I am a bit more equivocal about the judge’s decision to “back date” the couple’s marriage. Note, however, in many instances, this sort of retroactivity is justifiably applauded by advocates of LGBT rights. Consider a state that didn’t recognize marriage between people of the same sex until Obergefell required it. Now imagine two women in that state who were a couple for decades and who would have gotten married there if they could have. Further, imagine that one of them tragically died the day before Obergefell was decided and that there was some important benefit that the surviving partner would have gotten had they married before the late partner’s death. Here, “back dating” this couple’s marriage seems quite appropriate if there is a plausible way to do so under the law. But doing so in this situations like this seems similar to doing so in the case Franke describes. For various reasons, I favor “back dating” in both cases over not doing so in either.

Returning to the broader themes, in contrast to Franke, I think that it is just as likely that marriage, rather than “heterosexualizing” same-sex couples, is “supple enough to accommodate a new cast of characters” even though they might “bust open marriage’s essentially heterosexual form” (20). Consider two differences between same-sex couples and different-sex couples. First, same-sex couples’ relationships are, on average, more egalitarian than those of different-sex couples in various respects including, most notably, the sharing of household duties and parenting responsibilities. Second, same-sex couples consisting of two men are significantly more likely to have “consensual non-monogamous” relationships, that is, relationships in which they agree on circumstances when it is permissible to have “extramarital” sex. For all we know, same-sex marriages might push the institution of marriage towards being more egalitarian and increase the likelihood that couples will discuss issues of sexual fidelity before either spouse has extramarital sex.

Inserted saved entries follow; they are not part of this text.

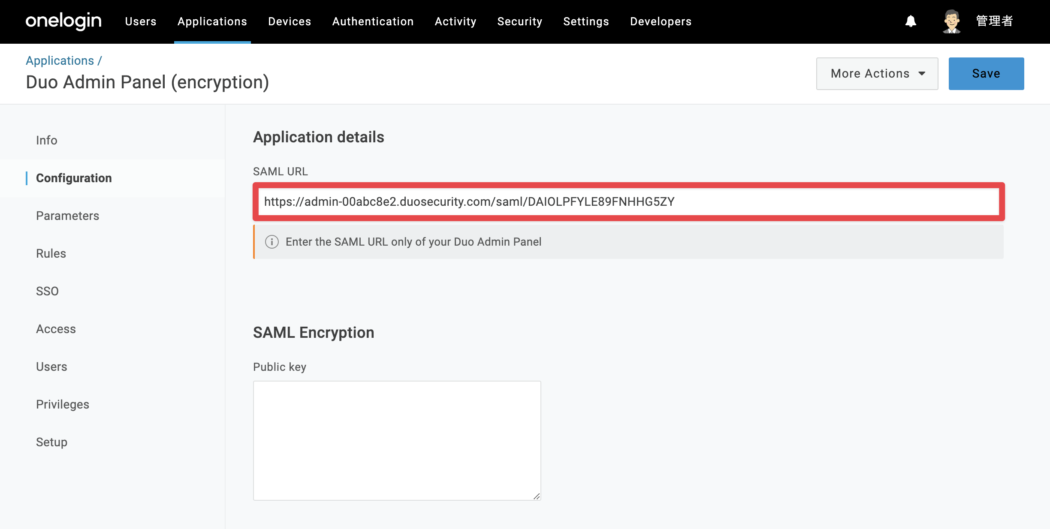Click the OneLogin logo

point(63,21)
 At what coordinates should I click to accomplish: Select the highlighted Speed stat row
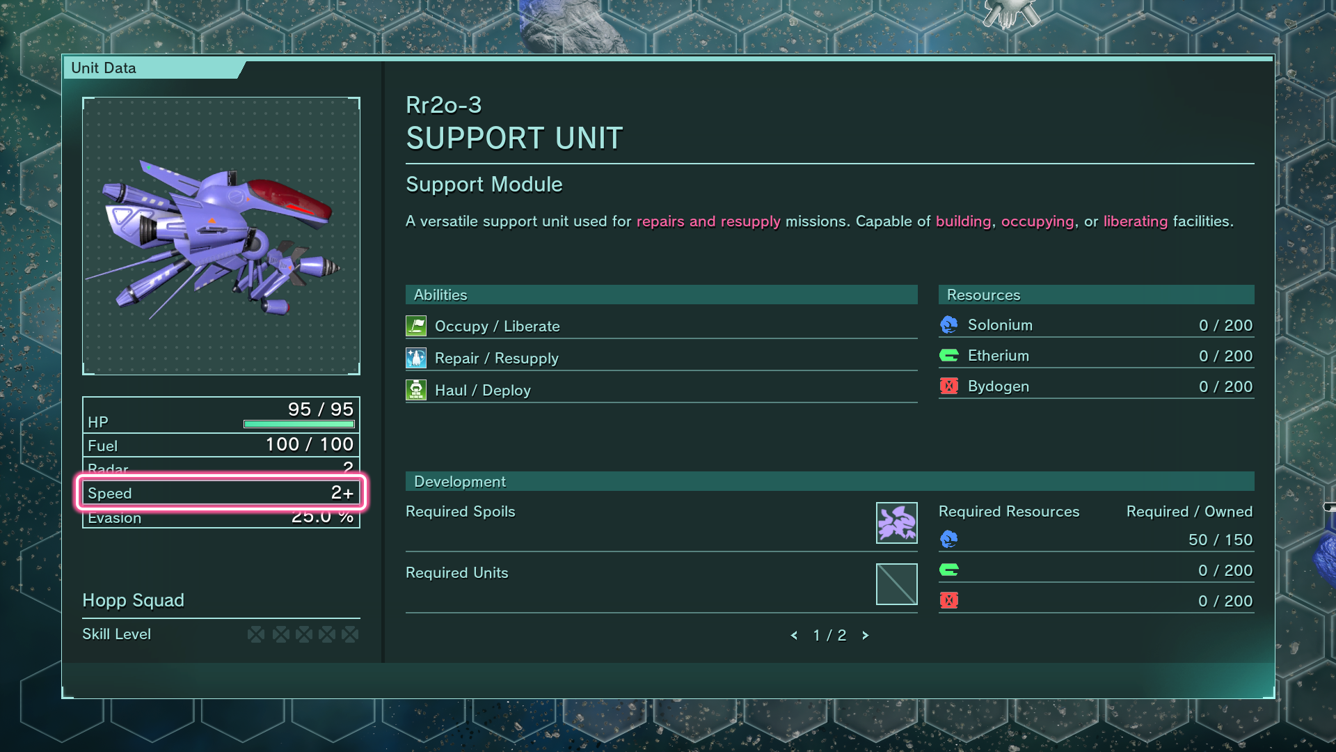coord(221,493)
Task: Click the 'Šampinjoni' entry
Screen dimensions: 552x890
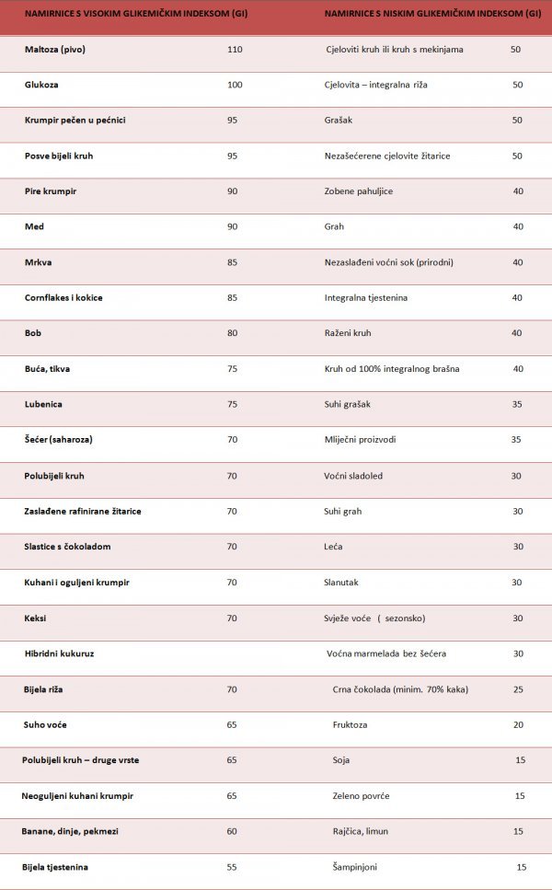Action: pos(354,867)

Just as many of us of were surprised by the speed that the United States went from 0 to 50 in terms of the number of states that allowed same-sex marriage, so too we might be surprised by the impact this development has on the institution of marriage.

* * *

The most vocal advocates for LGBT rights in the 1970s wanted more than equal treatment for LGBT people; gay liberationists wanted to change the very structure of society, to “liberate the homosexual in everyone.” With respect to marriage, gay liberationists saw it as a sexist and oppressive institution. As Ettelbrick put it, gay liberationists aimed to “transform our society from one that makes narrow, but dramatic, distinctions between those who are married and those who are not married to one that respects and encourages choice of relationships and family diversity.” Franke clearly regrets the loss of the liberationist aspect of the gay rights movement.

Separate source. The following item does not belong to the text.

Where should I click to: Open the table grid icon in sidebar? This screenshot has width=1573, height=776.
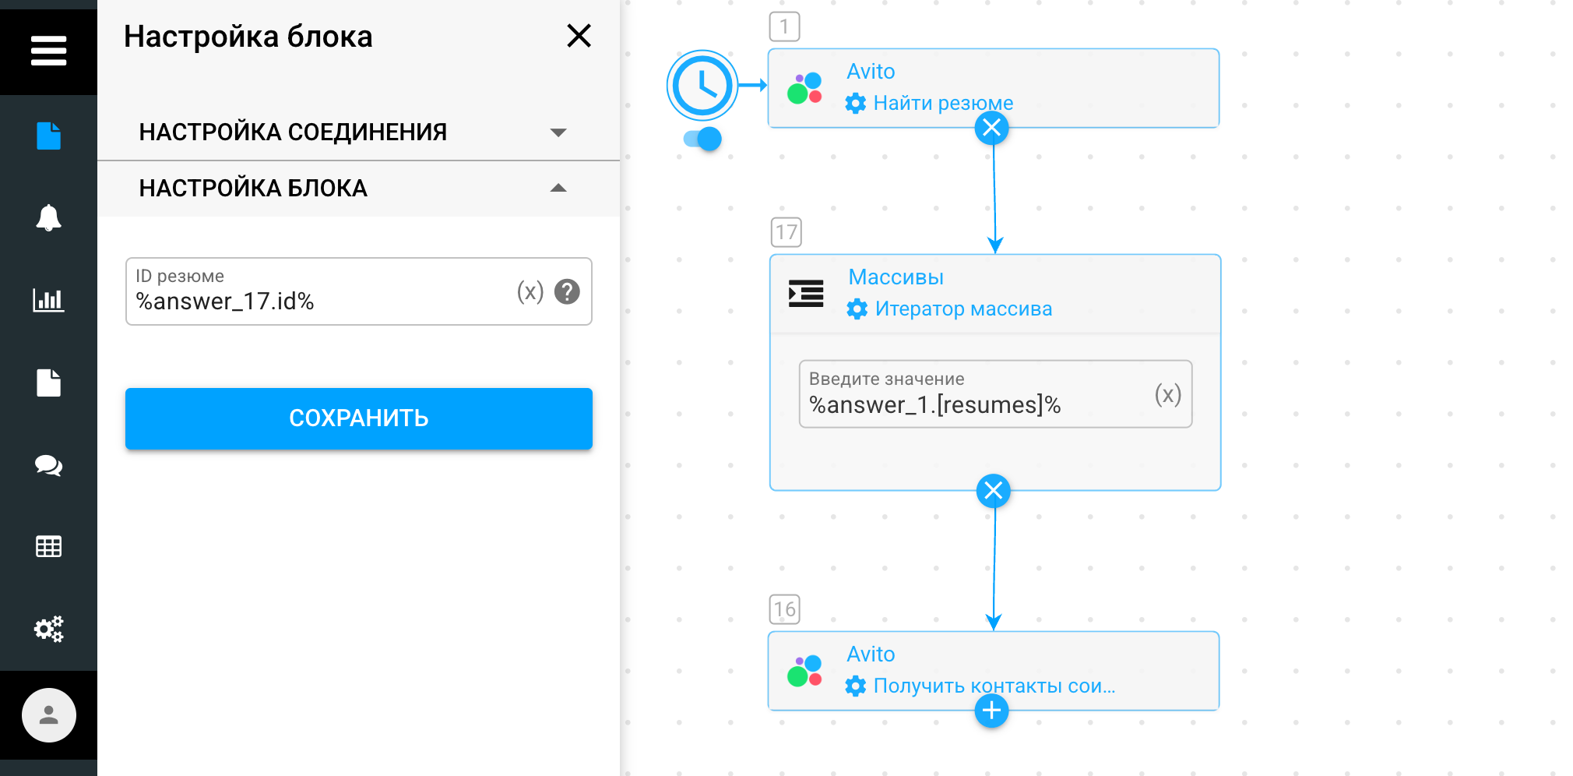(48, 547)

I share Franke and Ettelbrick’s view that the gay movement’s foundational liberationist tendencies are important, but I don’t believe the movement gave up on other forms of relationship recognition by seeking marriage through litigation, legislation and a campaign to change public opinion. In fact, recent scholarly work has shown that the quest for marriage equality and the quest for alternative modes of relationship recognition were synergistically intertwined. (See Michael Boucai, “Glorious Precedents: When Gay Marriage Was Radical,” Yale Journal of Law and Humanities, vol. 27, p. 1 [demonstrating the “liberationist” motivation behind early gay marriage litigation in the United States], and Douglas NeJaime, “Before Marriage: The Unexplored History of Nonmarital Recognition and Its Relationship to Marriage,” California Law Review, vol. 102, p. 87 [showing the “dialogical” relationship between LGBT rights advocacy for marriage, on the one hand, and advocacy for alternative modes of relationship recognition, on the other].) This complicated history makes me less worried that “[g]aining the right to marry [will create] the expectation that all in the community conform to traditional notions of coupling, and can have the unintended consequence of making the lives of lesbian and gay people who aren’t in traditional relationships more precarious, not less” (13).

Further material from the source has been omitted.